Updated 2 December 2020

Our overall rating of this service went down. We rated it as inadequate because:

  • Staff had not completed training in key skills and did not always understand how to keep women and babies safe. The service did not always have enough midwifery staff to keep women and babies safe and provide the right care and treatment. Staff did not always risk assess women appropriately and in line with national and local guidance, and records were not always well maintained. Incidents were not always reported due to the demand on staff and the ineffective feedback and escalation, and lessons were not being learnt.
  • There was limited evidence of managers monitoring the effectiveness of care and treatment and driving improvement. Managers did not ensure all staff were competent for their role.
  • Leaders did not have the skills and abilities to effectively lead the service. The service did not have an open culture where staff felt confident raising concerns without fear.

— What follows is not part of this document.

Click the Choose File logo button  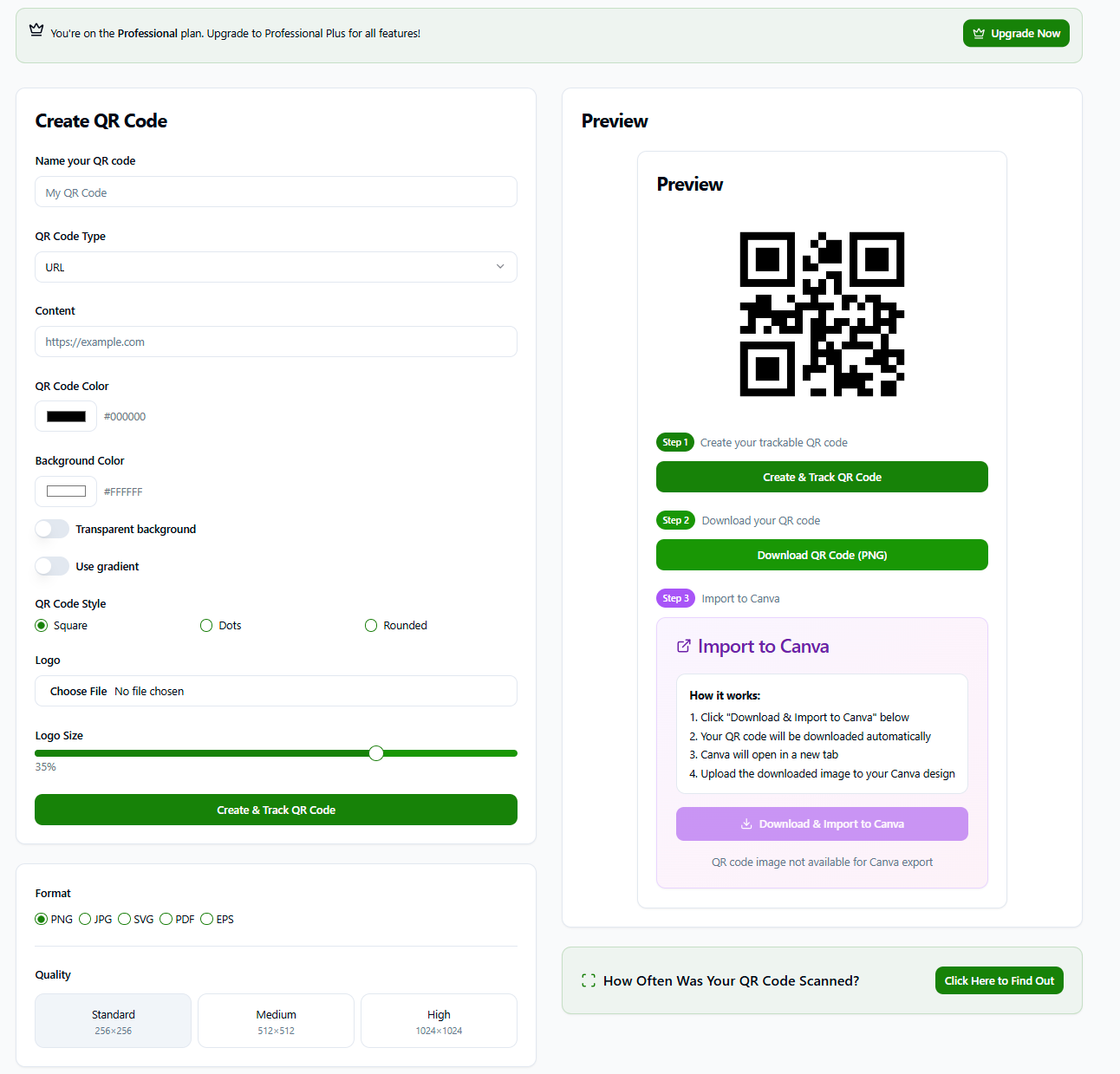(79, 692)
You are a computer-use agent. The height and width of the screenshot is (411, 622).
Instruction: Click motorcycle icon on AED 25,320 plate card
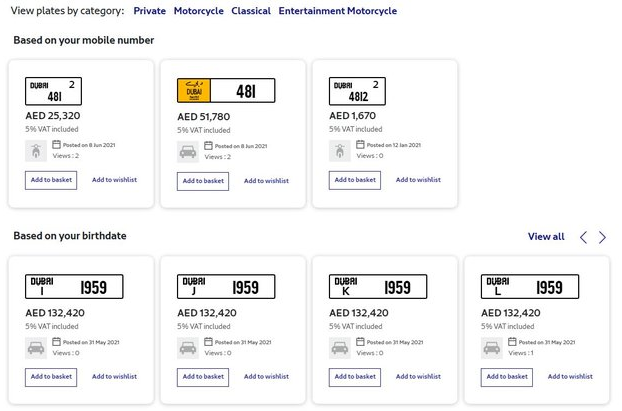[x=35, y=151]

Leaders did not operate an effective governance process to continually improve the quality of the service and safeguard the standards of care.

However:

  • The service mostly had enough medical staff with the right qualifications, skills, training and experience to keep women and babies safe from avoidable harm.
  • Staff were focused on the needs of women receiving care despite the challenges they faced. The service promoted equality and diversity in daily work.